When little languages grow...

  • Thread starter Hugh Sasse Staff Elec Eng
  • Start date
C

Clifford Heath

Hugh said:
According to "Crafting a Compiler" ISBN 0-8053-3201-4 it seems that
recursive descent implies LL(1)...

No. LL(1) just means that the recursive descent parser may only consider
the current unprocessed token. If the lexer allows perusal of two
unprocessed tokens, your recursive descent parser is LL(2).
 
M

Mark Probert

Hi ..

Actually, it was the toolset that contained the original ANTLR.
When they decided they needed a Java version, they didn't go
multi-lingual - strange decision for a language research group!
:) I guess that it could have been worse. I notice that someone is working
on a Python generator for ANTLR. I wonder how hard it would be to do a Ruby
version?
Another suite of language tools we used successfully a few years
back was Eli.
That looks interesting, though it does seem a little tooly.
No, I mean syntax extensions - not choosing a language with an
almost complete absence of syntax :). So you could define useful
and appropriate domain-specific-languages...
:)

One of the parts of Forth that I really like is the ability to extend the
language in arbitrary ways. So, if you want to add syntax into the language,
then you are free to do so, and it is still Forth. So, there are guys out
there that have added OOP and Functional extensions to Forth, there is a
parser-generator (Anton Ertl's 'Gray'), a version of Lisp, in-fix extensions,
and so on.

You could argue that every Forth program is an extension into a
domain-specific language. But I wouldn't be so bold as to do that in this
forum ;-)

As a bit of fun, I once embedded a Forth system (ATLAST) into Ruby. It is
kind of fun to extend Ruby that way, though a little heretical.
... Unfortunately the individuals who are
capable of implementing these processes are so adept at linguistics
that they can't explain the processes in terms that we mortals can
understand :)... though I'm sure I almost understood it once... :)
:) Now that is something that I can understand and completely agree with.

Regards,
 
T

Trans

Mark said:
One of the parts of Forth that I really like is the ability to extend the
language in arbitrary ways. So, if you want to add syntax into the language,
then you are free to do so, and it is still Forth. So, there are guys out
there that have added OOP and Functional extensions to Forth, there is a
parser-generator (Anton Ertl's 'Gray'), a version of Lisp, in-fix extensions,
and so on.

You could argue that every Forth program is an extension into a
domain-specific language. But I wouldn't be so bold as to do that in this
forum ;-)

As a bit of fun, I once embedded a Forth system (ATLAST) into Ruby. It is
kind of fun to extend Ruby that way, though a little heretical.
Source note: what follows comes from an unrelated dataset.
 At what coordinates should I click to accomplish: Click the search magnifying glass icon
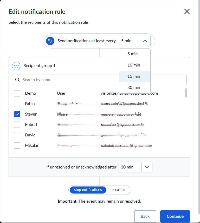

That was you!? Ah, I've read the write-up and I've even downloaded and
installed ATLAST, but I haven't been able to play with it much.
Nonetheless....

I have always had this great love of Forth (despite my only slight use
of it), but I've always felt that it was to cryptic. Recently I've been
toying with a number of language notions, just to see what might come
of it. And I've been starting to feel as if I might actually be able to
get something "realish" together in the not too distant future. And
Forth plays an important role in this. If you're interested I will be
musing over these things on suby-muse (*note not same as suby-ruby). If
you'd like to join-in or just watch, you can subscribe here:
https://lists.berlios.de/mailman/listinfo/suby-muse

T.
 
H

Hugh Sasse Staff Elec Eng

No, I agree. The reason is that the grammar rules are transformed
first into simple rules each containing only *two* items. If you
look into how that transformation is done, you'll know what's
happening for a given grammar. The state is much more obvious then,
because it's defined in terms of these atomic rules.

For example, a rule A ::= B C D gets turned into two rules, either
B_C ::= B C
A ::= B_C D
or
C_D ::= C D
A ::= B C_D

depending on precedence. After processing all rules, there will
normally be a number of duplicates, ambiguities and other problems,

And they'd be much easier to detect. I like this model. Thank you.
so there's about five more stages of checking and massaging until
a parser can be generated. Unfortunately the individuals who are
capable of implementing these processes are so adept at linguistics
that they can't explain the processes in terms that we mortals can

Yes :) And when one considers the complexities possible in human
languages (cases, genders, 'moods'...) the scope for being esoteric
is certainly there...
understand :)... though I'm sure I almost understood it once... :)

Clifford.
Thank you,
Hugh
 
H

Hugh Sasse Staff Elec Eng

No. LL(1) just means that the recursive descent parser may only consider
the current unprocessed token. If the lexer allows perusal of two
unprocessed tokens, your recursive descent parser is LL(2).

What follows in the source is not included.